Tuesday, July 25, 2006

Our Bloody Media

David Warren makes a strong point in re: media coverage of civilian deaths in the present Mid-East conflict:

It will not do for journalists to justify behaviour by the standards of the pack. It will not do for them to assume that only soldiers must answer difficult moral questions. In this case, they must ask or be asked: Who benefits from such reporting?

For the answer is obviously, Hezbollah. The very reason they take such trouble to assure a high body-count among non-combatants -- by for instance preventing civilians from fleeing the territory they control -- is to use their corpses as a weapon against Israel. The Western and Arab media oblige, by building this body-count into a drumbeat against Israel’s attempts to take the battle to the enemy.

Let me sharpen this point further. The value of civilian corpses to Hezbollah, and allied terrorist forces, depends on the media’s willingness to make an issue of them -- thereby inferentially blaming Israel for disasters that Hezbollah’s methods have contrived. Quite plainly: the more obsessively the media focuses upon this body-count, the higher it is going to be.

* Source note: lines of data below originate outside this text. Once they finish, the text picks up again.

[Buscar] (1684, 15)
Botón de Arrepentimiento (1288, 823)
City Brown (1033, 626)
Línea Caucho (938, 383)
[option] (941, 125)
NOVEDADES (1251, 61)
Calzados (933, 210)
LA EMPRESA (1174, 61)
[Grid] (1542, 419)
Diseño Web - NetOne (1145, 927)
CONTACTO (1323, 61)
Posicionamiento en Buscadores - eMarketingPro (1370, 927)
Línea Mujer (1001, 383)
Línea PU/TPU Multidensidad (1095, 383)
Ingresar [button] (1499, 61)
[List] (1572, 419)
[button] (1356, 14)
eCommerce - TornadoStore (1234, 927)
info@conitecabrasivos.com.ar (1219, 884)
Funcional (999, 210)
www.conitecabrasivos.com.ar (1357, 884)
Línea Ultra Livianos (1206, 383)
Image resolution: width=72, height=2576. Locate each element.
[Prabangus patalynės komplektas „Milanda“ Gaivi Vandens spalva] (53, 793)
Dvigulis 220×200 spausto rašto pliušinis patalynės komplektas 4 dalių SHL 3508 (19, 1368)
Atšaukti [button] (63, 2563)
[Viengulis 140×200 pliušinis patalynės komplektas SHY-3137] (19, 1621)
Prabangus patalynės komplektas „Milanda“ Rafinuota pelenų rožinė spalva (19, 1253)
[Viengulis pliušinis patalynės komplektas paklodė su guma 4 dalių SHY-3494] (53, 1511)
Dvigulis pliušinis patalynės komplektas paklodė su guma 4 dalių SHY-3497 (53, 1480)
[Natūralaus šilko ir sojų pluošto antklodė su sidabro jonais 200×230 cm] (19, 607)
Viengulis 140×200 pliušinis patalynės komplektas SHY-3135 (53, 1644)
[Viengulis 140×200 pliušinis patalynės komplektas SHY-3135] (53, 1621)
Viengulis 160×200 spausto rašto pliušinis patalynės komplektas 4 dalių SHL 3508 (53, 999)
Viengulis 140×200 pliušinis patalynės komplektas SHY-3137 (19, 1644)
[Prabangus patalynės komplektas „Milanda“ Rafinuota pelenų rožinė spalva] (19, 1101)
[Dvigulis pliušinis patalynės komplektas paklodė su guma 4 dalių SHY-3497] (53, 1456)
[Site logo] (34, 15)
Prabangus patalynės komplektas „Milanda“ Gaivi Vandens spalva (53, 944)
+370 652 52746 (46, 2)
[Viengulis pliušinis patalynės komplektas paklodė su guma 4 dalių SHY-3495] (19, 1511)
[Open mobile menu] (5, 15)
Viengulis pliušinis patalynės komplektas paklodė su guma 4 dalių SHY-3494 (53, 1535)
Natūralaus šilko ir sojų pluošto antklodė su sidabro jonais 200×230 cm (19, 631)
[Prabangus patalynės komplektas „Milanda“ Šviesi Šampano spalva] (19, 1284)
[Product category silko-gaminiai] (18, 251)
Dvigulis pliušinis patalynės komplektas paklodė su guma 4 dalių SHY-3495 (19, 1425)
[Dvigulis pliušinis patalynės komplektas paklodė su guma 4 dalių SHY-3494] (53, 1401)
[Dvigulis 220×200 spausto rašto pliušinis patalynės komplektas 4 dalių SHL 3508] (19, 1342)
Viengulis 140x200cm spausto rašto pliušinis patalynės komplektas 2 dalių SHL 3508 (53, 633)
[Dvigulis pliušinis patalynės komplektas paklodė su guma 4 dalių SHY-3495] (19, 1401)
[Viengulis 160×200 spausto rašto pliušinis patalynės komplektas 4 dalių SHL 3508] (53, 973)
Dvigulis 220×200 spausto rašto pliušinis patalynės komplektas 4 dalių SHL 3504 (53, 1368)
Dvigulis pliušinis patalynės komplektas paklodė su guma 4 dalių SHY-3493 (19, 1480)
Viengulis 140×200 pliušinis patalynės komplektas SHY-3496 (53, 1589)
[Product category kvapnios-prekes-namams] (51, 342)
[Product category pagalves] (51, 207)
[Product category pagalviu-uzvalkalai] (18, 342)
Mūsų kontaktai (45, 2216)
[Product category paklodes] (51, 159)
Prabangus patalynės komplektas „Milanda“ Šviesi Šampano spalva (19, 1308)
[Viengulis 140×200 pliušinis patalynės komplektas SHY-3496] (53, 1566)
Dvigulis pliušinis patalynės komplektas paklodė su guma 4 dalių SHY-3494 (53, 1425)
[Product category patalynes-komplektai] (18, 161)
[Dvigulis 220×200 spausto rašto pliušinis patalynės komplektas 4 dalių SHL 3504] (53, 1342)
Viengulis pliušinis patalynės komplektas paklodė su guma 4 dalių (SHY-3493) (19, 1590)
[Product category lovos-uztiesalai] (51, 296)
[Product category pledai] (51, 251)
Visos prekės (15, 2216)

Yet another illustration of the consequences of ideas or the lack thereof. Our mindlessness has casualties.

Monday, July 24, 2006

One Nation Under God

Some would deny it, and foist their denial on the Constitution. The House is taking steps to prevent this:

Jul 19, 2006 (AP)— The House, citing the nation's religious origins, voted Wednesday to protect the Pledge of Allegiance from federal judges who might try to stop schoolchildren and others from reciting it because of the phrase "under God."

. . .

The pledge bill would deny jurisdiction to federal courts, and appellate jurisdiction to the Supreme Court, to decide questions pertaining to the interpretation or constitutionality of the pledge. State courts could still decide whether the pledge is valid within the state.

Opponents are arguing -- what else? -- that the bill is itself unconstitutional. Perhaps they have a point in terms of usage: that word can mean pretty much anything one wants it to mean; it has been watered down to a mere rhetorical trope. But here is what the Constitution actually says, for those interested:

In all cases affecting ambassadors, other public ministers and consuls, and those in which a state shall be party, the Supreme Court shall have original jurisdiction. In all the other cases before mentioned, the Supreme Court shall have appellate jurisdiction, both as to law and fact, with such exceptions, and under such regulations as the Congress shall make.

Those invoking separation of powers have no case, as that doctrine is balanced by checks and balances, and Congress has one heck of a mighty check when it comes to the Supreme Court's appellate jurisdiction! This may seem passing strange, but only because Congress has been asleep at the wheel for so long, allowing the Court to usurp so much power that no one remembers that the overwhelming majority of cases it decides could be stripped from the federal courts altogether by a mere congressional majority -- not even a constitutional amendment.

Of course, the SC is so bloated with power it could rule that the Congressional act is invalid, not for stripping the SC of power (and no bias of course), but for having improper motives: the infamous Lemon Test may strike again! (For those not in the know: any law passed for religious motives, and with which the Court disagrees, can be ruled in violation of the first amendment. In this case, if historical accuracy about our nation's relationship to God is deemed a religious purpose -- and how can it not be since the Court's doctrine presupposes the opposite relation to God? -- this otherwise valid law could be ruled null and void.) Only an all out war between Congress and the Court could tame it now, unless the justices decide prudently to back down, or to revert to the Constitution voluntarily.